Yo porque no soy aprensivo, pero vamos que es para pensarse comer jamón… por no hablar del queso semi curado… al lío.

¡Qué mal sigue la cosa! Menos mal que hay gente que se vuelca con las necesidades del prójimo, sin esperar nada a cambio, la solidaridad y tal… me lo contaba el otro día mi amiga Laila, la mujer del Logi, la de las Thermomixes

– Tengo una amiga, Alfonsas, tengo una amiga que su marido se queda mucho en casa.

– ¿El pobrecito está malito, no tiene fuerza y por eso no trabaja?

– No, es que trabajaba en el mundillo de construcción y la cosa está malita… El caso es que mi amiga una tarde que se encuentra mal…

– ¿Regresa pronto para descansar y se encuentra que tenía una mujer dentro del armario?

– Ya le hubiese gustado a mi amiga… allí lo que había era una bacanal, la casa llena de tíos y tías en bolas y se estaban metiendo de todo menos miedo, dándose con todo lo gordo y comiéndose todo lo negro unas y otros, al de rojo se lo estaban cogiendo, a la rubia le estaban comiendo la alubia, ningún culito pasaba hambre… eso sí, todo dentro de un marco constitucional, no había distinción de raza, sexo o religión. Hasta el perro, el gato y la tortuga estaban dando estopa… en la cocina había uno intentando apretarse a la Thermomix… había un enano, dos orcos y por un momento creyó que había hasta una nativa de Pandora, el planeta de Avatar, pero luego se dio cuenta de que era la vecina del bajo izquierda que se estaba poniendo azul porque tenía tapados todos los agujeros y empezaba a tener déficit de oxígeno.

– ¿Y el marido qué dijo?

– Lo típico… “Cariño, esto no es lo que parece”.

– ¿Y qué es? – le dice ella – porque esto lo que parece es que os ha tocado la lotería y os habéis liado todo el barrio a tapar agujerillos en nuestra casa…

– No mujer, yo te explico, que no es lo que parece.

– ¿Y qué es?, porque parece que habéis decidido montar una representación en tamaño 100 m²  del Guernica de Picasso fusionado con la página 3 de ¿Dónde esta Wally ahora? con gente en cueros.

– Que no mujer, 98 m² en todo caso que si no no cerraba la puerta, pero de verdad que no es lo que parece, que…

– ¿Y qué es?, porque parece que ha venido el pedido mensual de Mercadona y aquí estáis metiéndoos los unos a los otros leche, carne y huevos como si no hubiera un mañana… ¡hijodelagranputa!

– Calla un momento, que te pones cerril… esto es una orgía cooperativa de mi ONG.

– ¿Qué me estás contando?

– Que sí mujer, Puñaladas de Carne Por la Igualdad, si dijiste que igual te hacías socia…
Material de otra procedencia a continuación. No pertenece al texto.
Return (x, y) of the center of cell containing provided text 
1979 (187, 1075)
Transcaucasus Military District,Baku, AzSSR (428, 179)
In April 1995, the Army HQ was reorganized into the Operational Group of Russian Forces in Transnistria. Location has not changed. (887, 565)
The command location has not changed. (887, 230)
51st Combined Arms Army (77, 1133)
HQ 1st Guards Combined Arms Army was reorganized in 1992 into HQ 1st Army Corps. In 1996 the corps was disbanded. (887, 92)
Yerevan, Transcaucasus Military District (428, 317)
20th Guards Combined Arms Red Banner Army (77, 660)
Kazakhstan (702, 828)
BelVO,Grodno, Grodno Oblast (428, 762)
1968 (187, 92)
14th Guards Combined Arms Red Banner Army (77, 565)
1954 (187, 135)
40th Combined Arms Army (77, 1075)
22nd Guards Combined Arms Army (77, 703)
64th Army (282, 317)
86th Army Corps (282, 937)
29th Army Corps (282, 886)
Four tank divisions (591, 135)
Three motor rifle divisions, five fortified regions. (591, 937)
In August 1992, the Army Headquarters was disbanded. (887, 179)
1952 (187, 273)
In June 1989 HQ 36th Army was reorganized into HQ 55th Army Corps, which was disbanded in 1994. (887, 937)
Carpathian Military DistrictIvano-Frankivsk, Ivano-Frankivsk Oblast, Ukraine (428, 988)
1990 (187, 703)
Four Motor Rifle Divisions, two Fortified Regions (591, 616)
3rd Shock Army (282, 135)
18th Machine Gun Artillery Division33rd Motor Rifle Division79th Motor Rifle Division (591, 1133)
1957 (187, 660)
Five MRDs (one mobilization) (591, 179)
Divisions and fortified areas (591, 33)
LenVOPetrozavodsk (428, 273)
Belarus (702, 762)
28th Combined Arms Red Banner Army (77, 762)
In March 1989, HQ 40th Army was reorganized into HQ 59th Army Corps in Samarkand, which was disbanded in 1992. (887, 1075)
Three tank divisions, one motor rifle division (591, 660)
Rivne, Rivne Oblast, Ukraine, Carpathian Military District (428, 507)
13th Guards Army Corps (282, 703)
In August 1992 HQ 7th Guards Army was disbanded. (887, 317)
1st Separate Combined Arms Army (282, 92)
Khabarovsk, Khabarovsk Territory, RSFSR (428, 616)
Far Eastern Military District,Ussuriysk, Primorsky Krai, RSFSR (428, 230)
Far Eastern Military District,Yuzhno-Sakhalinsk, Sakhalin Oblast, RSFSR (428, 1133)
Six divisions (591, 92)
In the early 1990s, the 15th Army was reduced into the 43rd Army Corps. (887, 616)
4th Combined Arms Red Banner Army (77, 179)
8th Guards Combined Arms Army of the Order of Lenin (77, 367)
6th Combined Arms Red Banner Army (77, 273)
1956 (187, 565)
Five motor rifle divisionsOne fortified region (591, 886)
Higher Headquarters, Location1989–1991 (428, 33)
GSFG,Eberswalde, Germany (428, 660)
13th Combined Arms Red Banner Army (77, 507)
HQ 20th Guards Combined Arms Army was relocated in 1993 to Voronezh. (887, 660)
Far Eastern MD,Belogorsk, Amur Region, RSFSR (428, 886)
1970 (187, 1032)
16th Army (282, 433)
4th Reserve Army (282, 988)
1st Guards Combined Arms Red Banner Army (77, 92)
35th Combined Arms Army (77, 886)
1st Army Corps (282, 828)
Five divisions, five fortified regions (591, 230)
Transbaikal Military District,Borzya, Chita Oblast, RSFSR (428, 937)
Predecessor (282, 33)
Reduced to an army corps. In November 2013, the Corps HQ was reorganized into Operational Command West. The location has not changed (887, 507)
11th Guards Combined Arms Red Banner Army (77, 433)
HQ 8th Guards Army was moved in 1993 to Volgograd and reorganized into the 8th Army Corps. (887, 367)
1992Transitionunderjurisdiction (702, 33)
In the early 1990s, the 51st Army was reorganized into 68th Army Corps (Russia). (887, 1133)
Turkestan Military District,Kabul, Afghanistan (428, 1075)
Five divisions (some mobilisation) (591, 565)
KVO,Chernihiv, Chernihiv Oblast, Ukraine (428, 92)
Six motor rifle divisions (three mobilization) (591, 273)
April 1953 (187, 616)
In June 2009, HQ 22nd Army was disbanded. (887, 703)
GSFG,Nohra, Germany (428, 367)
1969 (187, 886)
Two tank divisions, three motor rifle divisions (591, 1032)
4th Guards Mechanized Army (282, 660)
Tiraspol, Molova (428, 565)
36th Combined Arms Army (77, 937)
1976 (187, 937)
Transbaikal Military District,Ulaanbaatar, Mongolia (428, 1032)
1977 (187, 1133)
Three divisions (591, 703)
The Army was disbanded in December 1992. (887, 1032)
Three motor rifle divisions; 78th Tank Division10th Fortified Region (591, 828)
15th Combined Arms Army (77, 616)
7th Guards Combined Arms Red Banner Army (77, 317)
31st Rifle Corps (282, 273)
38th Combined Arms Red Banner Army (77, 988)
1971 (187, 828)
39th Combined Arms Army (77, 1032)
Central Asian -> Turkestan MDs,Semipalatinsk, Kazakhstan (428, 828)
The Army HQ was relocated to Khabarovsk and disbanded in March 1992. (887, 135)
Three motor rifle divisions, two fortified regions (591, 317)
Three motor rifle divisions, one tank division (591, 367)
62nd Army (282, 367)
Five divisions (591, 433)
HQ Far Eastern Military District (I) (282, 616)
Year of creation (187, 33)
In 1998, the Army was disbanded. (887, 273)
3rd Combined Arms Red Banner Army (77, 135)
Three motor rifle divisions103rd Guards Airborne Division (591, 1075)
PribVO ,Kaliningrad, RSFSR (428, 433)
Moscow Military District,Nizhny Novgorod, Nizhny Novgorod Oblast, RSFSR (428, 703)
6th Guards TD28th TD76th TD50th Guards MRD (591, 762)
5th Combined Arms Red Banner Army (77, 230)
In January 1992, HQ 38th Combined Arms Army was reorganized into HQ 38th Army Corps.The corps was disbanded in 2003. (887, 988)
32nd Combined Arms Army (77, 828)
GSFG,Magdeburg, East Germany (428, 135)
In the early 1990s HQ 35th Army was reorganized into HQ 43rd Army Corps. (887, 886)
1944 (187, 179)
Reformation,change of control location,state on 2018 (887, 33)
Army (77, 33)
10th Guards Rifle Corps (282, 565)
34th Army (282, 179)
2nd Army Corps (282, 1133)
– Ahora que lo dices… algo me quiere sonar.

– Además te conté que hoy teníamos un acto solidario en casa… que había que poner 100 € para participar, los beneficios irán integramente a esos pobres jóvenes que durante la burbuja se compraron coches de alta gama, los tunearon a full y que ahora no pueden mantenerlos, que por lo menos puedan cambiar el aceite al coche, echar 10 eurillos de gasolina, poner a Camela o Reggaeton a tope, bajar las ventanillas, sacar el codo, llevarse a la chavala al pinar a ponerla como un abisinio y evadirse por un momento de los problemas.

– Joder, cariño… me estoy sintiendo culpable, tú aquí sacrificándote por hacer de este mundo un lugar mejor y yo echándote la bronca, venga que me uno al acto…

– Esto, eeeeeeh, es que está completo, no cabe un alma…

– Qué disgusto… ¿y no puedo colaborar de alguna forma?

– Por poder… está la Fila 0, puedes meter dinero en esa hucha o también puedes mandar un SMS con el mensaje PUÑALADAS al 55555.

– Aaaaaah vale pues ahora dejo un donativo, tú sigue a lo tuyo, vida mía. ¡Heroe anónimo de mi corazón!

– ¿Y qué hizo tu amiga? – interrumpí a Laila.

– Pues lo que haría cualquiera, meter 200 € en la huchita y bajarse a casa de la vecina, la que confundió con una Na’vi de Pandora, porque tiene llaves de su casa, mandar unos mensajes al 55555, quitarle algo de plancha que con el tute que se estaba dando la pobre como para planchar iba a llegar, y ver el Sálvame.

– ¡Joder, pobre mujer!

– No te creas, si del Sálvame casi ni se enteró y la tele cuando estás sólo te hace mucha compañía.

Buen fin de semana, amigos… que la fuerza os acompañe.